### [The problem]
Give again, exactly and without pictures, the lines running from the line with "The width and height of the screenshot is (1096, 545)." to the end of the records below.

### [Dataset extract]
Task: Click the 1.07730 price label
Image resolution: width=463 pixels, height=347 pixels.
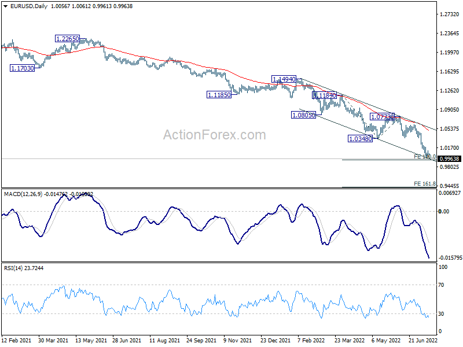Action: click(x=383, y=117)
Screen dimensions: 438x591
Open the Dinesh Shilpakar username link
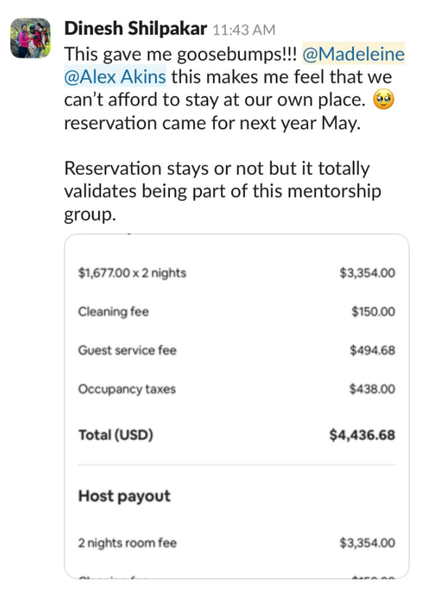click(136, 29)
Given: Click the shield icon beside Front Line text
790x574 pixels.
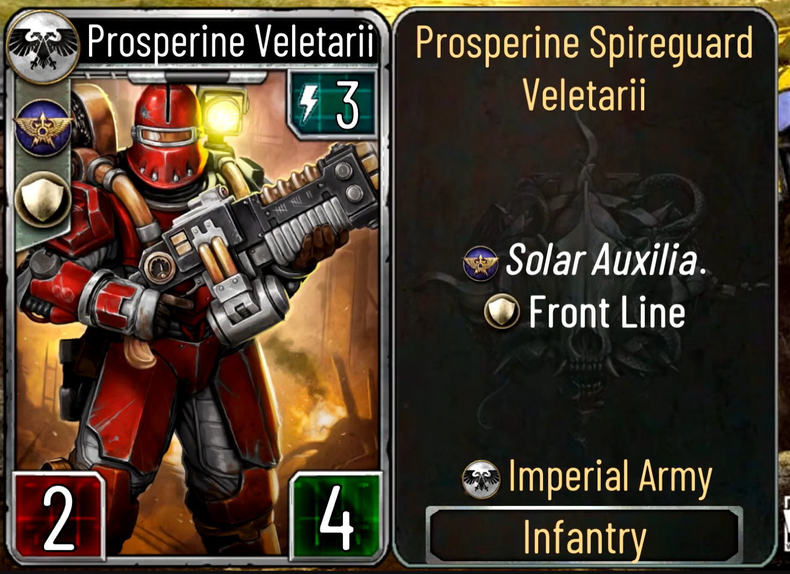Looking at the screenshot, I should click(x=502, y=311).
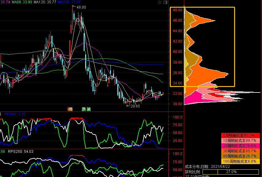
Task: Click the panel layout icon at top right
Action: pyautogui.click(x=165, y=2)
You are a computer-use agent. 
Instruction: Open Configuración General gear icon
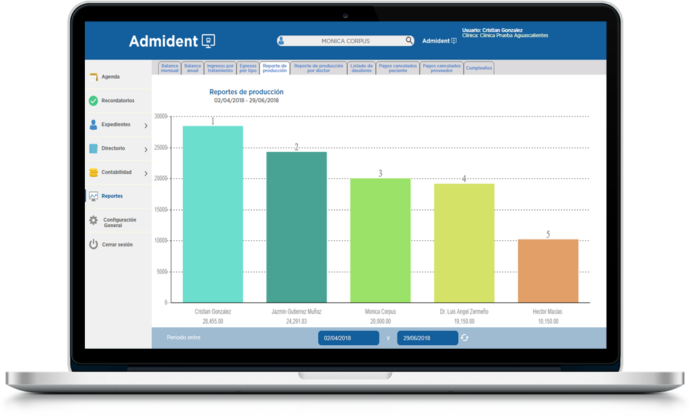point(93,220)
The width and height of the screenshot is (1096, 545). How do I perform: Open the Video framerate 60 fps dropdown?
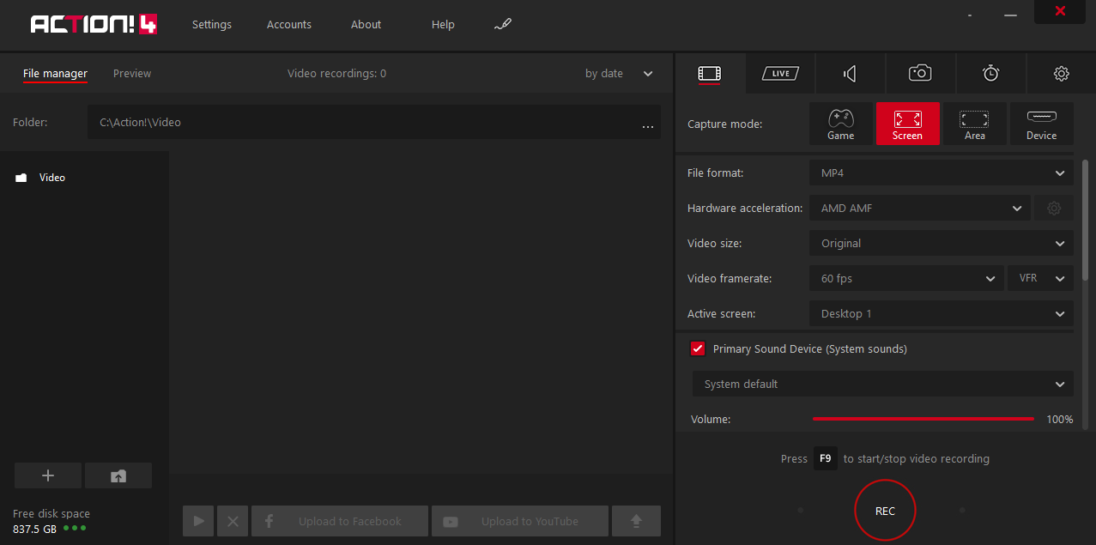point(905,278)
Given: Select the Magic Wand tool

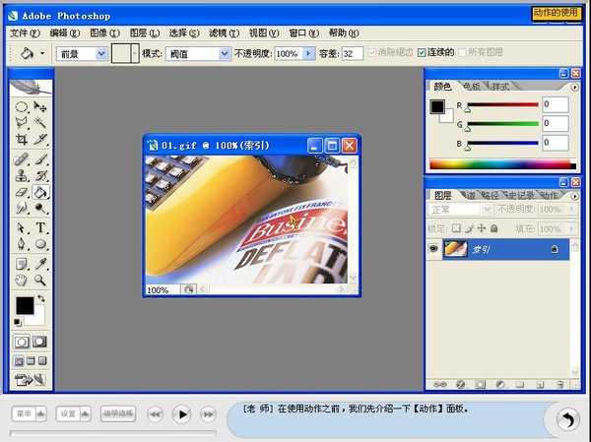Looking at the screenshot, I should [x=40, y=122].
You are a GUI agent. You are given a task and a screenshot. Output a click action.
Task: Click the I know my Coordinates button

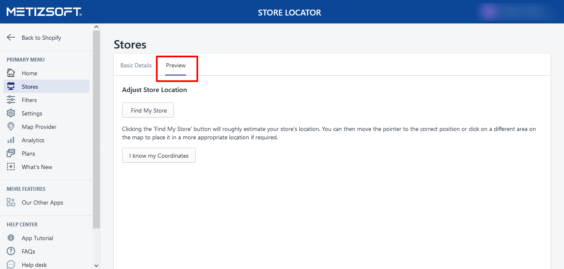click(x=159, y=156)
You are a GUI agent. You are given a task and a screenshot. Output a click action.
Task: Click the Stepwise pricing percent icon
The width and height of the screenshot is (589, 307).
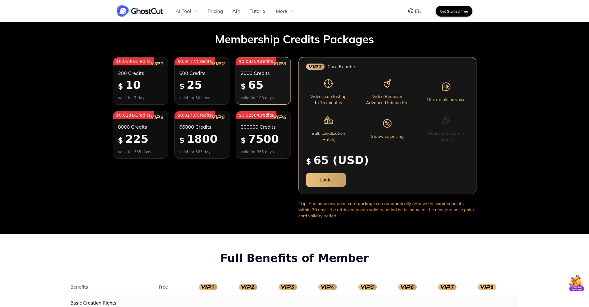(387, 123)
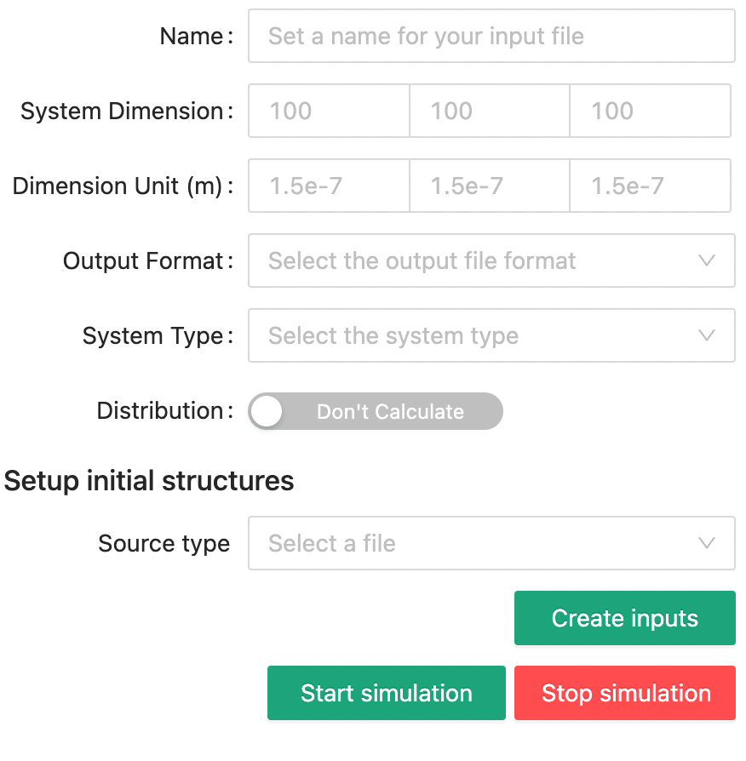Click the Name input field
This screenshot has height=761, width=746.
point(491,36)
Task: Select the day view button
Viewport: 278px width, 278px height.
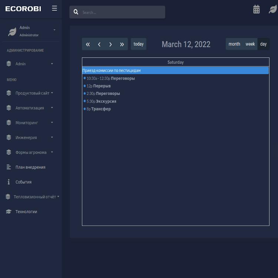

### [Output for this exercise]
The width and height of the screenshot is (1096, 545). How do I perform: Open the Video framerate 60 fps dropdown?
point(905,278)
Given: Select the Magic Wand tool

Looking at the screenshot, I should [x=40, y=122].
You are a GUI agent. You are given a task and a screenshot. Output a click action.
Task: Click the I know my Coordinates button

click(x=159, y=156)
You are a GUI agent. You are given a task and a screenshot. Output a click action.
Task: Click the Stepwise pricing percent icon
The width and height of the screenshot is (589, 307).
(387, 123)
Click the Name input field
This screenshot has height=761, width=746.
point(491,36)
Task: Select the day view button
Viewport: 278px width, 278px height.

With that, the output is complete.